HumanIPO reported last month Cliff had launched an “unradio” platform – radio everywhere except for on the radio – that launched on mobile platform WeChat, the internet and DStv.
Subsequently, the programme has been pulled from DStv’s Comedy Central Africa, with the channel attributing the termination due to lack of viewership.
“I’m not interested in shocking anyone – we just want to give people a valuable listening and viewing experience. There’s a lot of content – entertainment, intelligence, inspiration and empowerment. It’s so much more than playing eight songs an hour,” Cliff told HumanIPO.

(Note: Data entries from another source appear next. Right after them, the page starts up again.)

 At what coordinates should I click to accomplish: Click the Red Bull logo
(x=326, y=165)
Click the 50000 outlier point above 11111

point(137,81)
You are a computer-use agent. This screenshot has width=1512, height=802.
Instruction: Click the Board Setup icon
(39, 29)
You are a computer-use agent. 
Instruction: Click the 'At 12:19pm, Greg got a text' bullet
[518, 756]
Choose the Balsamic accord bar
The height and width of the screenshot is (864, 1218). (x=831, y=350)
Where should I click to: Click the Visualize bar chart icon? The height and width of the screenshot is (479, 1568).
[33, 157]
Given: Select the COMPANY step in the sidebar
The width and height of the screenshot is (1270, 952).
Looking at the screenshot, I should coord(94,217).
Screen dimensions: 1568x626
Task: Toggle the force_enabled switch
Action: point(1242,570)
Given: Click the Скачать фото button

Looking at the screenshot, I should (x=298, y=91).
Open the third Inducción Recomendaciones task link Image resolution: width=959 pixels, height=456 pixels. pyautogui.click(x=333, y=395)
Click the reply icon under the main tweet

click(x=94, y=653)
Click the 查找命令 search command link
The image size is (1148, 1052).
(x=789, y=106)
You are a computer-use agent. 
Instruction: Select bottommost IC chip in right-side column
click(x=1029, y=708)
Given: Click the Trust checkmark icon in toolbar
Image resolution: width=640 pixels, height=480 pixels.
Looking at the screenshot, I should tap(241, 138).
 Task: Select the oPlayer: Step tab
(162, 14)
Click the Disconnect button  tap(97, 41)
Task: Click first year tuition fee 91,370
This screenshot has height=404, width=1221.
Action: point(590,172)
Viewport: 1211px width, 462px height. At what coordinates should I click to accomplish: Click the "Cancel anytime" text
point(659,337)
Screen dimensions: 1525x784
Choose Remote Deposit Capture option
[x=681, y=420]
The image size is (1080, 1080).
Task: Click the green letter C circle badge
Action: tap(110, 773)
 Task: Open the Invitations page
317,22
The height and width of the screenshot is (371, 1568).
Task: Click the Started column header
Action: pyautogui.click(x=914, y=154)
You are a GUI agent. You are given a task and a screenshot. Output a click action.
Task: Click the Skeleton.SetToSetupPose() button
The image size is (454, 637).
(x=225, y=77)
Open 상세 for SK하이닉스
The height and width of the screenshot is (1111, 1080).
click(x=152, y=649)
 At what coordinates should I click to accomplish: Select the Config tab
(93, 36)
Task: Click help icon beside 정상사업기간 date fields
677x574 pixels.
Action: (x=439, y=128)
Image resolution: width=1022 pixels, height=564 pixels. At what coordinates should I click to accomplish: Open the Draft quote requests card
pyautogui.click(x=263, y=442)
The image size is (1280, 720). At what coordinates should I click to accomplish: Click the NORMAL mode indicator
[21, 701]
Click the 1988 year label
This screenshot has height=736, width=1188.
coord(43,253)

He said his move online has allowed him to circumvent the self-imposed rules inherent to the radio broadcasting industry.
“We don’t have to worry about all the things that make it so hard to deliver to the audience in traditional radio and TV. All we care about, is the audience’s own wishes, and the needs of our sponsors – in that order,” he said.
While Cliff says commercial radio did not hinder him, the processes became tedious.
“We had to do a give-away every day; we had to play a bunch of one-minute long SABC promos; we had to do very dry commercial messaging because it was logged and scripted and sold by people who didn’t put the audience first,” he said.
Cliff believes streaming radio will become more popular than traditional FM radio because of the growing data coverage in the country.
“Data costs are going to come down, the internet is more reliable than an FM signal in most of the country, and radio is trapped by it’s own success, unable to take the next step,” he said.
“We will offer listeners something they can’t get anywhere else, and we’re confident that we will also find ways to deliver it that cost next to nothing. We’ve already started that with deals like the WeChat/MTN/CliffCentral internet service package.”